4. Educational requirement
Finish high school and earn a diploma or General Education Development (GED). Depending on your state or correctional institution, especially of you wish to be part of a Federal agency, a Bachelor’s Degree is usually required. You may choose to take up courses in law enforcement, juvenile justice, ethics, criminal justice or police studies to give you the necessary knowledge and skills. During the duration of your college coursework, topics on criminal investigations and constitutional laws are given emphasis which is very useful once you decide to pursue in practice. However, you may have at least 3 years of full-time experience in fields such as: counseling, nursing and other professions offering supervision and assistance in lieu of a degree.
5. Take self defense classes
Learn the basics of self defense and handling disputes. Chances of handling hostile and violent prisoners are inevitable. This may be one of the reasons why officials prefer to hire those who have previous military experience and law enforcement background.
6. Look for employment
Be sure to choose agencies and employers that would give you the benefits and career growth you deserve. You may apply in a Federal, State or Local Correctional wherein you would be assigned in jails, reformatory or penitentiary. The US Immigration and Naturalization Services are also in need of correctional officers to look after illegal aliens and deportees. On the other hand, there are also job opportunities in Non-government Correctional.
7. Undergo training and get certified
If you aim for career advancements, this would be the first step to achieve that. Training is one of the most important requirements that all correctional agencies set. This program is conducted and accredited by the American Correctional Association (ACA) in coordination with the American Jail Association. Discussion on topics such as: custody procedures, security protocols, institutional policies, correctional regulations and jail operations are provided. Once you are hired, it is mandatory to be subjected to 200 hours formal training and 120 hours specialized training upon your first year as a federal correctional officer. This is still conducted based on the guidelines given by the American Correctional Association (ACA).
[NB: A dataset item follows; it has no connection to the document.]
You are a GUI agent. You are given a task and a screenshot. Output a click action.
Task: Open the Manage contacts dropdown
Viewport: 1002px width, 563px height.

For further information, here is a list of requirements to qualify for the American Correctional Association (ACA) Professional Certification Program:
- High School Diploma or General Education Development (GED)
- Associate Degree
- At least one year experience in present position
- Approved Application by (ACA)
- Passing the examination formulated by (ACA). You must achieve a score of at least 75% out of the 200 questions.
Remember that just like other certifications, there is a need for renewal every 3 years. You can achieve this by gaining 40 units of continuing education credits. However, this could be revoked once you commit one of the following offenses:
- Any violation of the American Correctional Association code of ethics.
- Being convicted for a crime.
- Being downgraded for the position due to disciplinary sanctions.
- Once removed from employment because of involuntary reasons.
According to surveys conducted, the position as a Correctional Officer always has job vacancies. The salary would depend on the type of correctional you are hired. However, benefits, health insurance, sick and vacation leaves are always offered since this is a risky and stressful job. Trainings and educational requirements could also affect your pay differentials. An average salary for beginners in the field is ranging from $25,000 to $41,000 per year. This would eventually increase as you gain more experience and trainings. If you are interested to enter this profession and ready to take the risks and dangers it entails, starting now on your step as a Correctional Officers is not a bad idea. The law enforcement career is a very challenging job in which you can grow professionally.